§ **Assignment**
Only the lines from the start of the data through the line with "The height and width of the screenshot is (388, 591)." belong in the copy. Restate them word for word, minus the pictures.

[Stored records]
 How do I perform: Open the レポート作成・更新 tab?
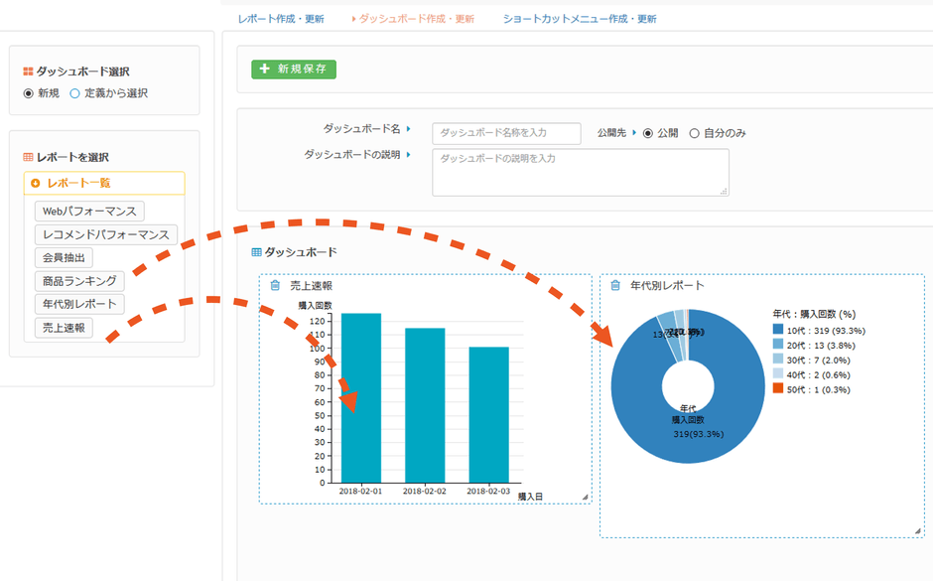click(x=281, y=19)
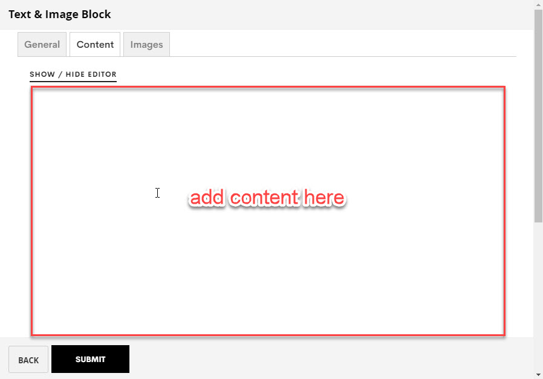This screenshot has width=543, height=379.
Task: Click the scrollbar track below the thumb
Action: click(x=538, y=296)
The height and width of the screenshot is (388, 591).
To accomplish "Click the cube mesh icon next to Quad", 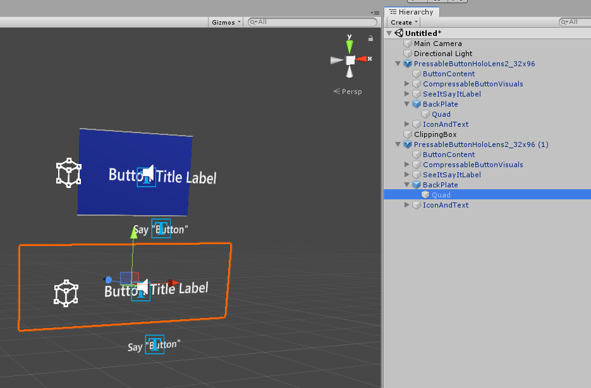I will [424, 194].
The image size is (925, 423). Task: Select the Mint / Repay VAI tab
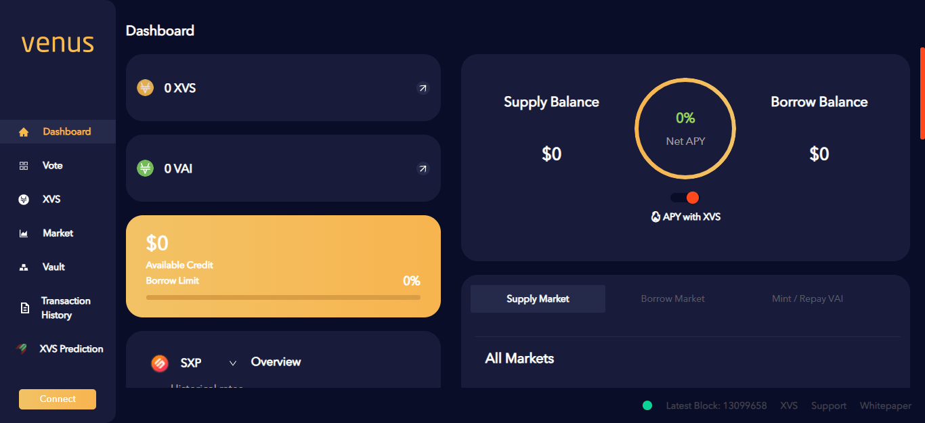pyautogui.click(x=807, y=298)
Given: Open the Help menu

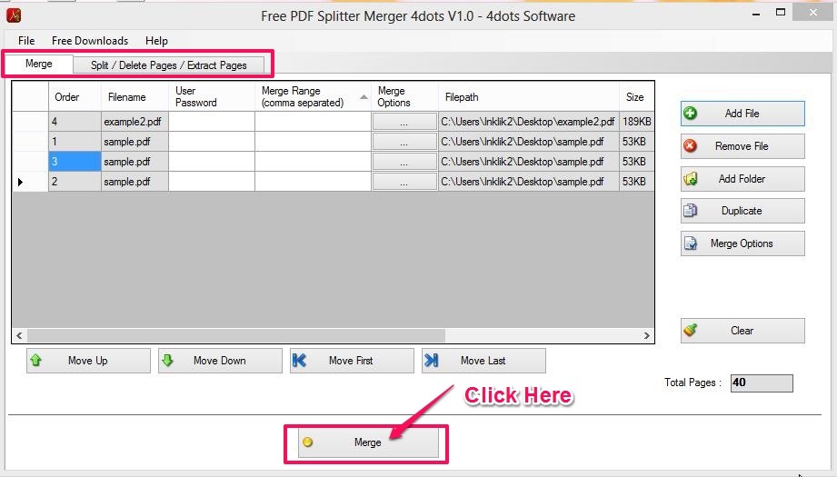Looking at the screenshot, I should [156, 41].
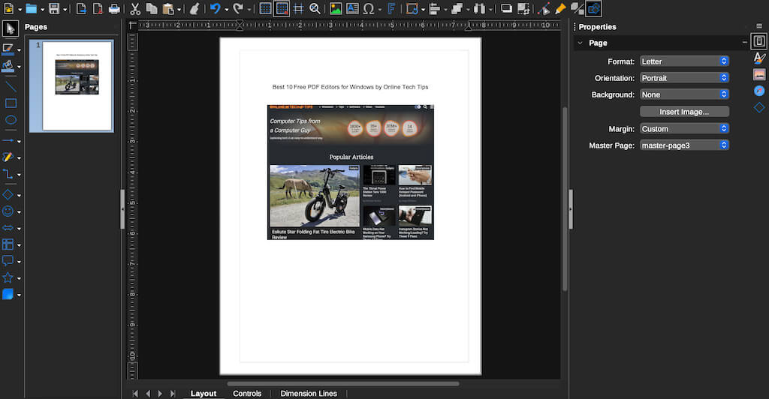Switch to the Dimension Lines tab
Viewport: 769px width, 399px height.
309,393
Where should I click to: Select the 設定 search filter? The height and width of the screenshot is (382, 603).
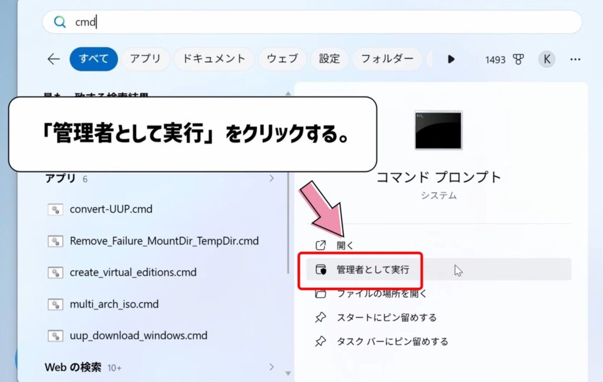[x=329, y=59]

§ **Completed exercise**
 How do I perform: Open the レポート作成・更新 tab?
click(x=281, y=19)
This screenshot has width=543, height=379.
Task: Click the scrollbar track below the thumb
Action: click(x=538, y=296)
The height and width of the screenshot is (388, 591).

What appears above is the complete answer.